*Saved data entries*

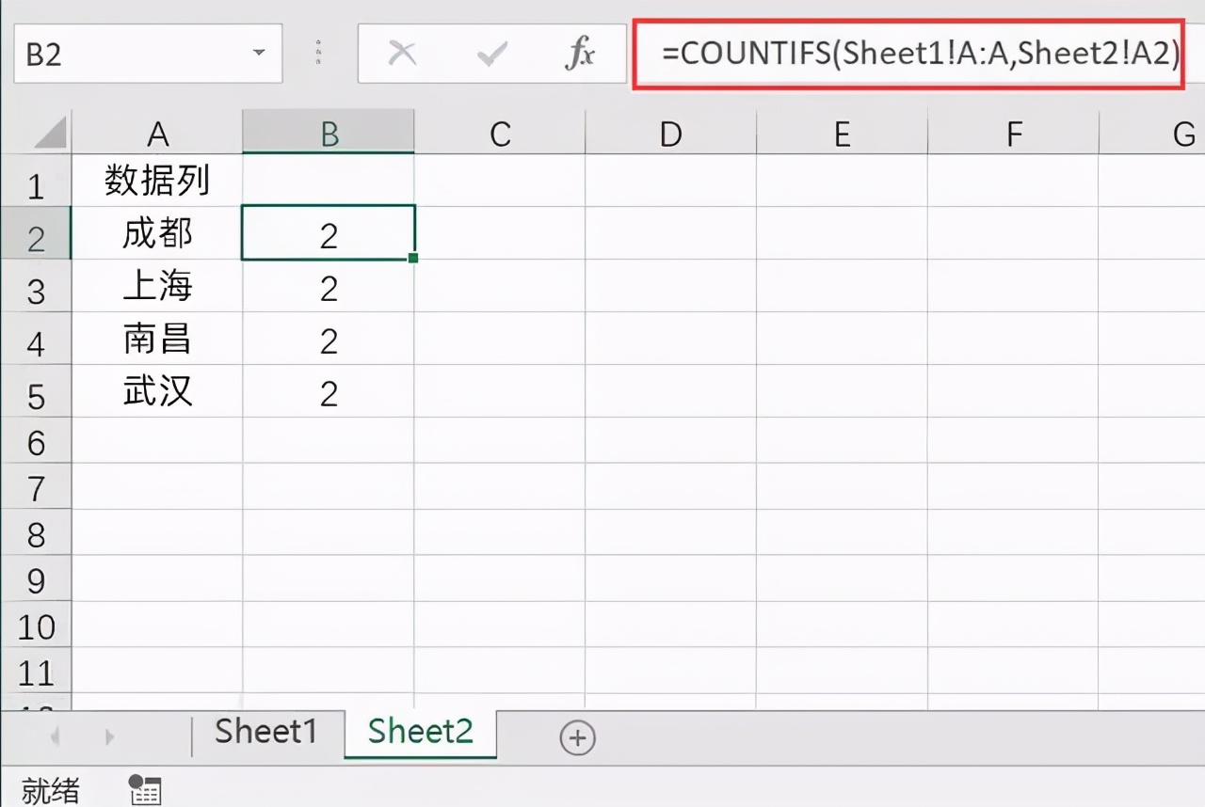Select the Sheet2 tab
This screenshot has width=1205, height=807.
420,731
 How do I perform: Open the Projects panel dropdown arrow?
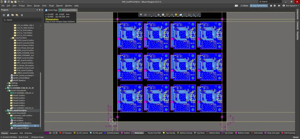point(37,10)
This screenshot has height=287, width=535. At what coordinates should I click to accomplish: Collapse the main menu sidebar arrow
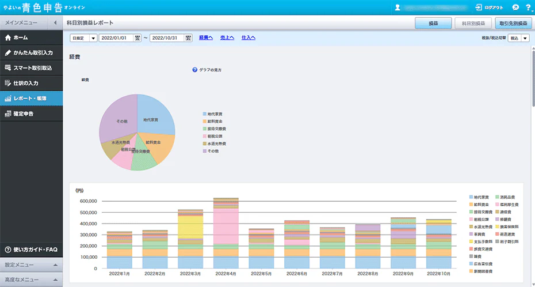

*Exercise goal*
An acceptable answer consists of the lines above from the one holding "How do I perform: Open" to the end of the data, repeated exactly and containing no pictures.

*Answer to the problem*
 How do I perform: Open the Projects panel dropdown arrow?
point(37,10)
This screenshot has height=287, width=535. At what coordinates should I click to accomplish: Collapse the main menu sidebar arrow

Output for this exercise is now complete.